What you see in this poster is the preliminary work where you can notice a couple of nice features: the time series of the monthly, daily and hourly water budget which is unusual to find and the comparison of a neutron probe signal with the simulated root zone water content. The signal are clearly correlated and this can be though as an indirect assessment of the GEOframe modeling solution chosen and let's hope that we can actually calibrate somewhat the root zone parameters with the neutron probe. Clicking on the above figure, please find a larger figure of the poster,  


Monday, April 24, 2023

For inquiring students. - II (and what is ph.D education about)
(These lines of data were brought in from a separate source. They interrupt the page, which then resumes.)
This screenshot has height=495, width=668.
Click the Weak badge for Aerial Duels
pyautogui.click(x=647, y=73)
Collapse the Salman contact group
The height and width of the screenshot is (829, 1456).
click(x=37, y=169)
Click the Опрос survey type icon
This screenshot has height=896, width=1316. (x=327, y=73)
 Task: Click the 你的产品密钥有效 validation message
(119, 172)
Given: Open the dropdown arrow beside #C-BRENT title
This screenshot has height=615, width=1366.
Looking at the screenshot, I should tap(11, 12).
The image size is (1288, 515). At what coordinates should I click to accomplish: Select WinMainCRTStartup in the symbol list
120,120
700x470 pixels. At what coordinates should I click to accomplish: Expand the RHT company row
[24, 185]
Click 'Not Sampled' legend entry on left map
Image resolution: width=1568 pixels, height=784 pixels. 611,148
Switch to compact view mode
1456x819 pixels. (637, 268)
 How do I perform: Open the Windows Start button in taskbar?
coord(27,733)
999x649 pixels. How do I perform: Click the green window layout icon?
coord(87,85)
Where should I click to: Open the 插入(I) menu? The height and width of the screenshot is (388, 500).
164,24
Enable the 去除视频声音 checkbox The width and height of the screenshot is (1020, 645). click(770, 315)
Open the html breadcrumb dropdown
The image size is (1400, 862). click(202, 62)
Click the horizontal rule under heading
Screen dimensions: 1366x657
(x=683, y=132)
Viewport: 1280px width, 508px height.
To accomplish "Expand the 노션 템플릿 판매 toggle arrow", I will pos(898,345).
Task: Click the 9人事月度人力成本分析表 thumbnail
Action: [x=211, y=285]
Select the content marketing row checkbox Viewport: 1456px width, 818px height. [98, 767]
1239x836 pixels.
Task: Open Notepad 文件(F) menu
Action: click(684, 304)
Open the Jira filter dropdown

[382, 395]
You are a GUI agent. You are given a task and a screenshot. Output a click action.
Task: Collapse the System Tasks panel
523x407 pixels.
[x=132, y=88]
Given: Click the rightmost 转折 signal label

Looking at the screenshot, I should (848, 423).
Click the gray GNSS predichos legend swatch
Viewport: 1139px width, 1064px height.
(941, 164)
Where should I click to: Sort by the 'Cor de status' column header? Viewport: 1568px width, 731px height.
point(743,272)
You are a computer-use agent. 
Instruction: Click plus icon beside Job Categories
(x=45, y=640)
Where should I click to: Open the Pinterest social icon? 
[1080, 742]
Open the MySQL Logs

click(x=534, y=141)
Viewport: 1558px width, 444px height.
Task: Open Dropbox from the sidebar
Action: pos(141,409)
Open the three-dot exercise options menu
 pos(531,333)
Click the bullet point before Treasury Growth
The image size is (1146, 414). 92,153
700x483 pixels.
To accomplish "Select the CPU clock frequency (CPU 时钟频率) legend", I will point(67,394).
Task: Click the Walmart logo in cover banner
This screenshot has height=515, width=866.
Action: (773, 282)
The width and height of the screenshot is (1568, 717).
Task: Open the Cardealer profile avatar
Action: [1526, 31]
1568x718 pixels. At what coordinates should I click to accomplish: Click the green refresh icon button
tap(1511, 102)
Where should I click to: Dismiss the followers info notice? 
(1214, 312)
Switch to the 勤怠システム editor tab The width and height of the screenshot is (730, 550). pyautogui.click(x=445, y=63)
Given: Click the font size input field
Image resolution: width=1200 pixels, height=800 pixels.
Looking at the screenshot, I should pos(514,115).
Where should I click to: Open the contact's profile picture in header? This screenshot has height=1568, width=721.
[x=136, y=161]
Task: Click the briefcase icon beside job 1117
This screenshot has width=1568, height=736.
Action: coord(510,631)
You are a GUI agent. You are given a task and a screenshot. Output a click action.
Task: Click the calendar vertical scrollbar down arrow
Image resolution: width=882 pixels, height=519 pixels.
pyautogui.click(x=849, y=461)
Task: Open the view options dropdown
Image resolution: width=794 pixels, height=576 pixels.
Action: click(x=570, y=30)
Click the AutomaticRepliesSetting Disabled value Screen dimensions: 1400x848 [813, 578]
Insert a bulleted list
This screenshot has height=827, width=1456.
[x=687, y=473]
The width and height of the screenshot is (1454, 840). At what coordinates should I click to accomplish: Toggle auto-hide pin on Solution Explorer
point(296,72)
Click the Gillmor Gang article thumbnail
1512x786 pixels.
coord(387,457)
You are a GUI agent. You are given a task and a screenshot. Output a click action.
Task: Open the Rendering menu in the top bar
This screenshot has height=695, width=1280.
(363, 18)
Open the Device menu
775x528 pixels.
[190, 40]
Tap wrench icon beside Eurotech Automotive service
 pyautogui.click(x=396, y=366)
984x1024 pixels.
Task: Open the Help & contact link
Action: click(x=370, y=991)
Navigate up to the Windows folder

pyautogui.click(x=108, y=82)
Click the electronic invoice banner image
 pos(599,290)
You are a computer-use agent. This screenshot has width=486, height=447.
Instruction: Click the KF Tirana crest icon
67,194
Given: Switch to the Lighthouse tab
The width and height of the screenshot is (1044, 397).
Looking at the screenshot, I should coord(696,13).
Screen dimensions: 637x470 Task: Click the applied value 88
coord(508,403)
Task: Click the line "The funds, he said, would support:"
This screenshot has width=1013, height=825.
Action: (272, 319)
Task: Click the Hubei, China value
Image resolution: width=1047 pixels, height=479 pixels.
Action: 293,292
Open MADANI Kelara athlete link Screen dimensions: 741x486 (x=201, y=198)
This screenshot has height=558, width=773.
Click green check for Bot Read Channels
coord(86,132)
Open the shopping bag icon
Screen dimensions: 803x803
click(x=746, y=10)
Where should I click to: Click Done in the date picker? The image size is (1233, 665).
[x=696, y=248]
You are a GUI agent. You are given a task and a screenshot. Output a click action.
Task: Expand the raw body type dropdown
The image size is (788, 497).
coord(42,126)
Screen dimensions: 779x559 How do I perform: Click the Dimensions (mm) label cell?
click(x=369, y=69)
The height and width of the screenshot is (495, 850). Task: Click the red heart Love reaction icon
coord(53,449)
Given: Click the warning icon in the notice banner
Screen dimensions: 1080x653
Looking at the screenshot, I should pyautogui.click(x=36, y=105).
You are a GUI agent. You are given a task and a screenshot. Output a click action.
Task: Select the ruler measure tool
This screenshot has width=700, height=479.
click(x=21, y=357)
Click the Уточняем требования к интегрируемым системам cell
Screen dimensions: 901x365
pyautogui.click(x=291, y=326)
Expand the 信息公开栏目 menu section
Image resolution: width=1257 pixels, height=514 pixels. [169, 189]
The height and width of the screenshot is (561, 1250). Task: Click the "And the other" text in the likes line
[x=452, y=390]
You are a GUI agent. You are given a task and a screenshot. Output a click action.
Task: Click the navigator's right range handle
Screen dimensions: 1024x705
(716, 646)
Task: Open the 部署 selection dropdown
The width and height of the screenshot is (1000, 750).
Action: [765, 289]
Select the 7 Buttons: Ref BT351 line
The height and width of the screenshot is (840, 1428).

"My name is John, and I am an M.Sc. student of water engineering at the Beautiful University of Technology. My M.Sc. thesis subject is a groundbreaking one - 'Application of WRF Regional Model for Rainfall Prediction (Case Study: Northwest of Antarctica).' Under the guidance of Prof. Best Hydrologist, I have delved into the impact of predicted precipitation by the WRF model on flood forecasting in the Hec-Hms (or SWAT) model. My expertise and keen interest in climate change impacts on hydroclimatic extremes, numerical weather prediction, hydrology and water resource management, hydraulic and flood forecasting make me a force to be reckoned with in the field. "

I already wrote on the topic of students inquiring about the possibility to do a Ph.D with me. You can find previous notes here. However, I would still add something.

It's heartening to see that many schools are taking the direction of training students to run WRF, Hec-HMS, SWAT, R, Python and other tools. However, mastering tools is just one aspect of research. To truly investigate nature, one must understand where problems are and be able to modify paradigms and tools to solve them appropriately. 

As Richard Feynman said, 'The problem is not people being uneducated. The problem is that people are educated just enough to believe what they have been taught, and not educated enough to question anything from what they have been taught.' 

Becoming a solid Ph.D applicant requires making this switch and adding a few phrases to your  CV that show that you have understood the Feynman's point.  Besides, you should be inquisitive and show some fire inside for discovering new things and achieve results beyond the state-of-art (and for what regards working with me, love computer programming). A PhD is not just a status symbol or a way to gain a good salary - it's a calling for those who are truly passionate about pushing the boundaries of knowledge (see this nice infographics from an old post)

P.S. -  I also wrote this "Essential for Hydrologists" that could further help.